* _To do_: Exact copy, no pictures: every line from the one that contains "Image resolution: width=1014" through the end of the data below, and nothing else.

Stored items
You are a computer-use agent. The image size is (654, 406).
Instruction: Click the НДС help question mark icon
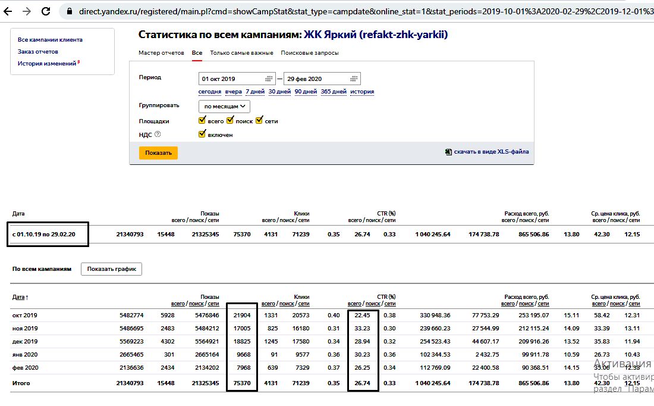pyautogui.click(x=158, y=135)
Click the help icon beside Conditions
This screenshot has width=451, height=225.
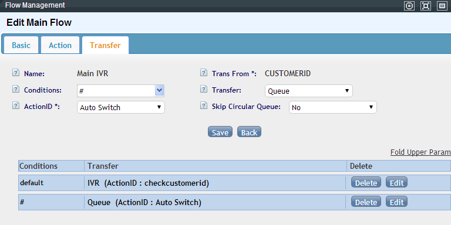16,89
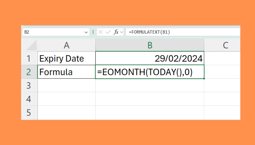Click the Cancel X formula icon
This screenshot has height=145, width=255.
coord(101,32)
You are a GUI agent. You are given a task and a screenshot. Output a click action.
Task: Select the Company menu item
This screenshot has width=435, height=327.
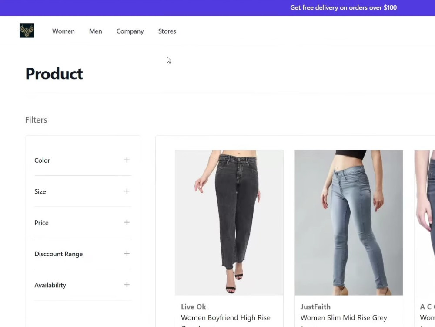pos(130,31)
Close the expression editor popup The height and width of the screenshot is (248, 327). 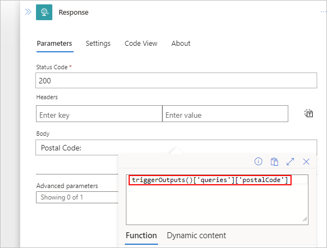coord(306,161)
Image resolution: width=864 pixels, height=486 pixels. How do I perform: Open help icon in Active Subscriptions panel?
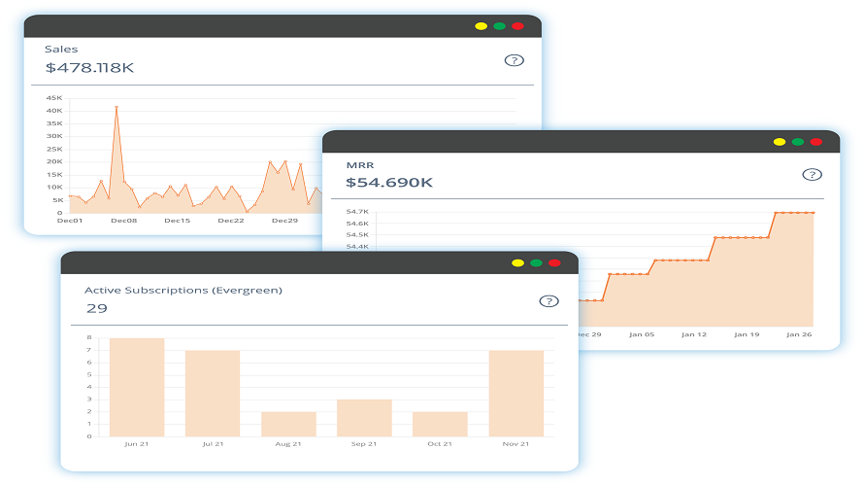(x=548, y=301)
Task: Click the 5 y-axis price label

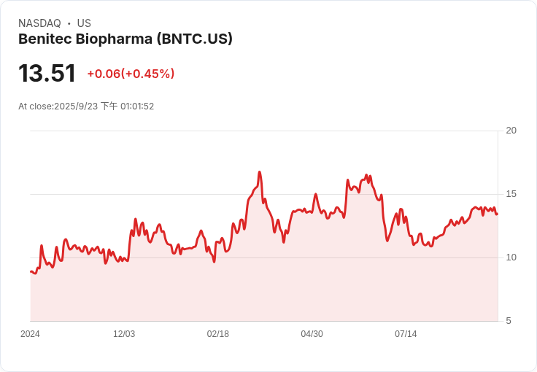Action: point(509,321)
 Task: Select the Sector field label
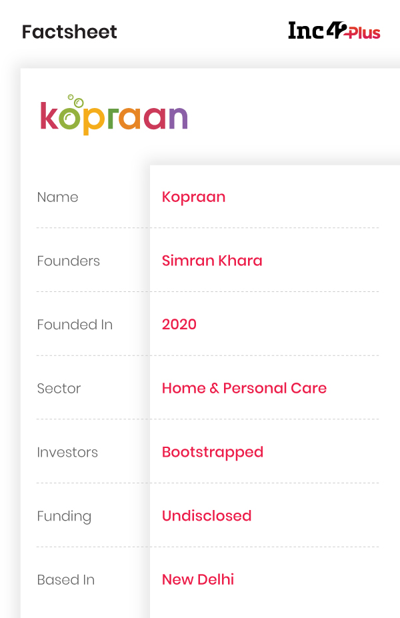59,389
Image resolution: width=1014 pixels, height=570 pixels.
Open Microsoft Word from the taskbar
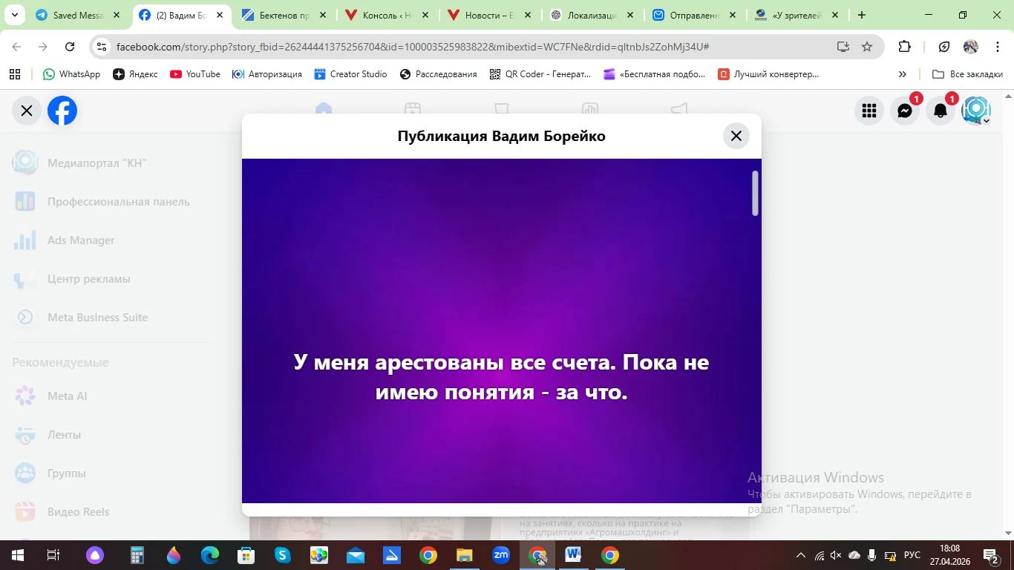[572, 555]
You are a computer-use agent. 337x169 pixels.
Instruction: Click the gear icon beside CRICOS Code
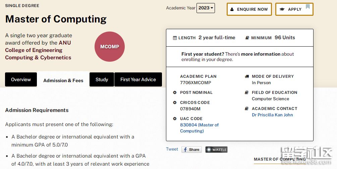[x=175, y=103]
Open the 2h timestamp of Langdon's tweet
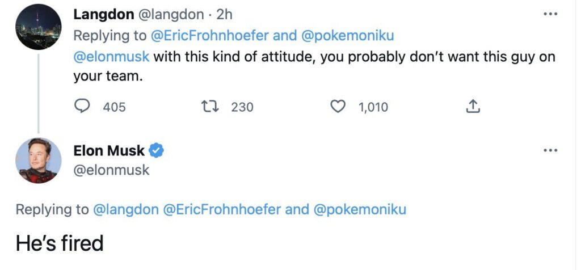 (x=225, y=14)
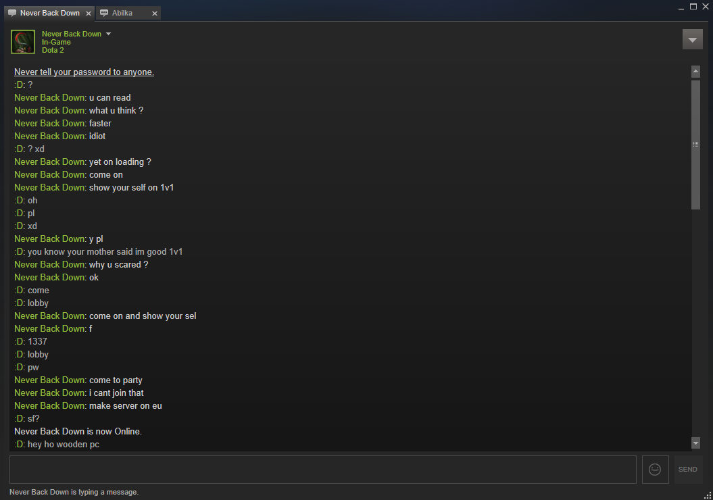The height and width of the screenshot is (500, 713).
Task: Close the Never Back Down chat tab
Action: pos(89,14)
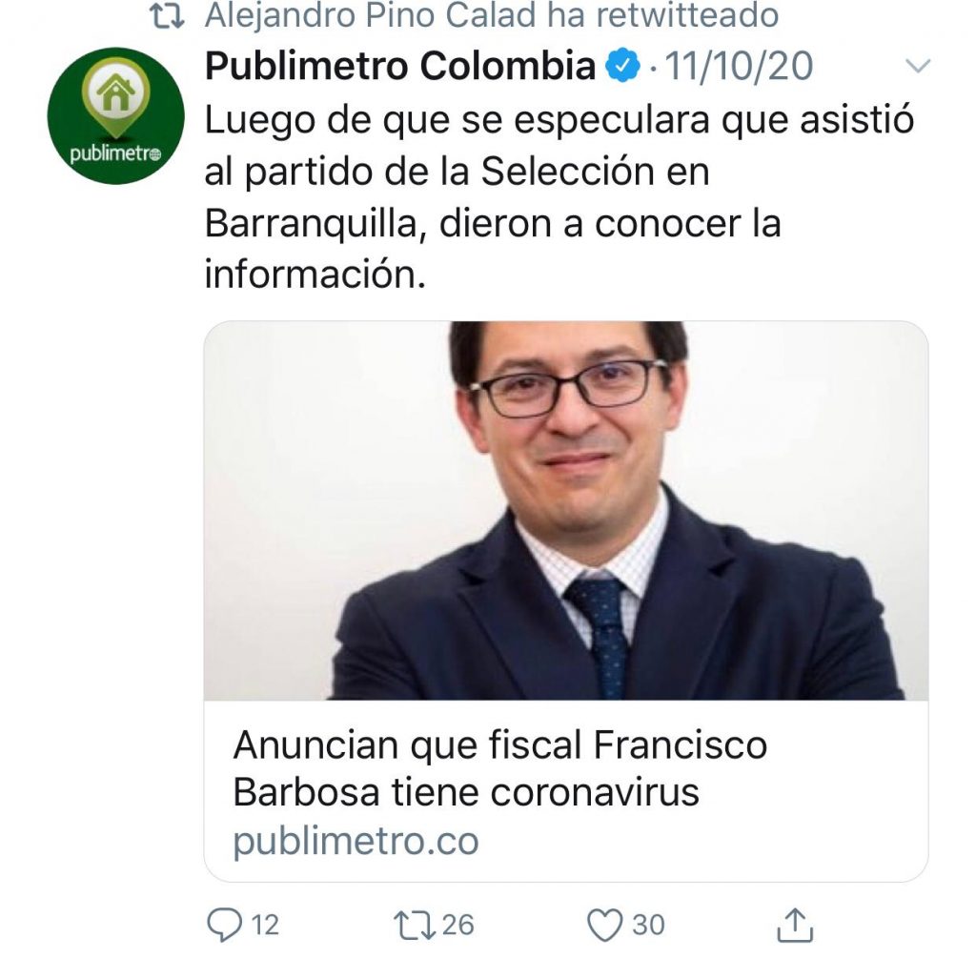Open the 11/10/20 tweet timestamp
This screenshot has width=976, height=958.
[x=739, y=66]
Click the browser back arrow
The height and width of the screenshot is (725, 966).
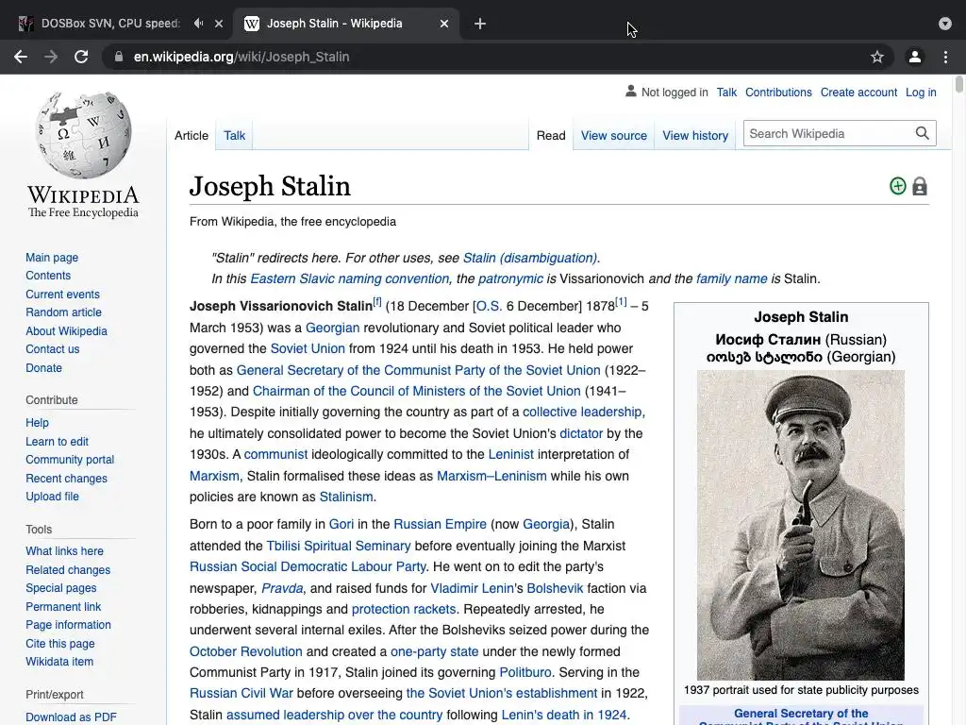(21, 57)
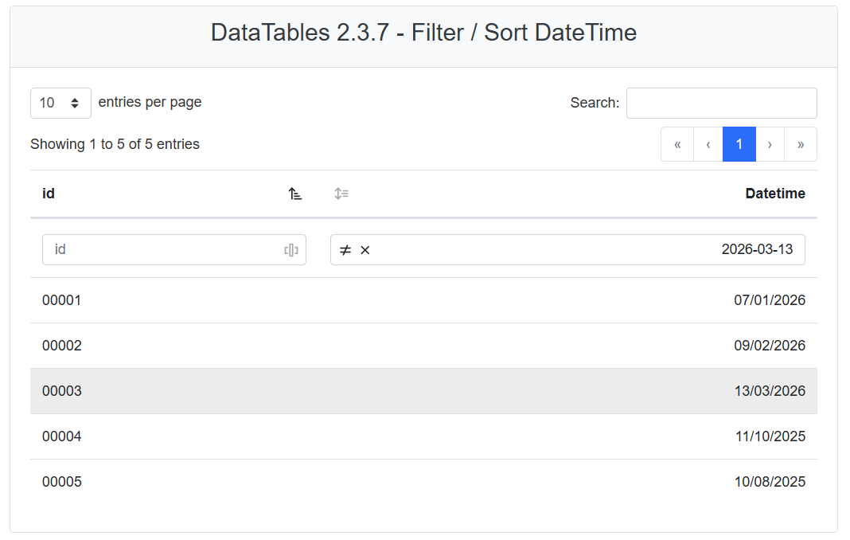
Task: Select the row with id 00001
Action: coord(62,300)
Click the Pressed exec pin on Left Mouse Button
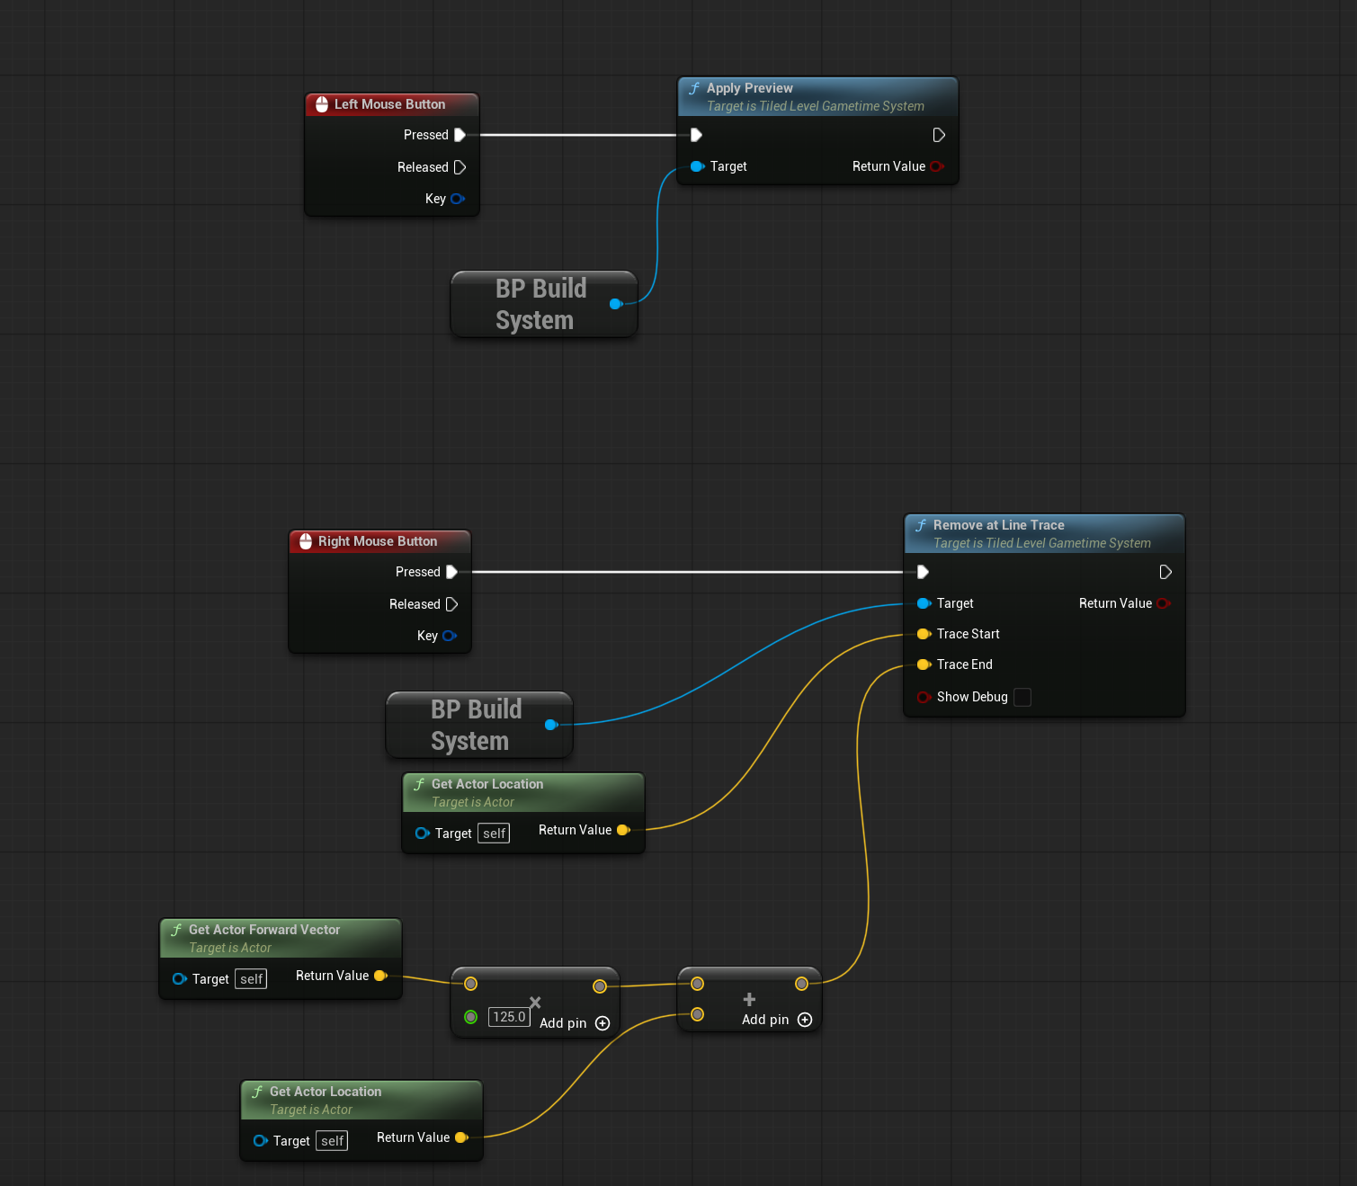This screenshot has width=1357, height=1186. (460, 135)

* _Solution_:
Image resolution: width=1014 pixels, height=570 pixels.
Open Microsoft Word from the taskbar
[572, 555]
You are a computer-use agent. 337x169 pixels.
Instruction: Click the gear icon beside CRICOS Code
[x=175, y=103]
Open the 2h timestamp of Langdon's tweet
 (x=225, y=14)
The height and width of the screenshot is (500, 713).
Task: Close the Never Back Down chat tab
Action: pos(89,14)
Open the 11/10/20 tweet timestamp
This screenshot has width=976, height=958.
[x=739, y=66]
Click the browser back arrow
The height and width of the screenshot is (725, 966).
(21, 57)
Task: Select the row with id 00001
Action: coord(62,300)
Click the Pressed exec pin on Left Mouse Button
This screenshot has width=1357, height=1186. (460, 135)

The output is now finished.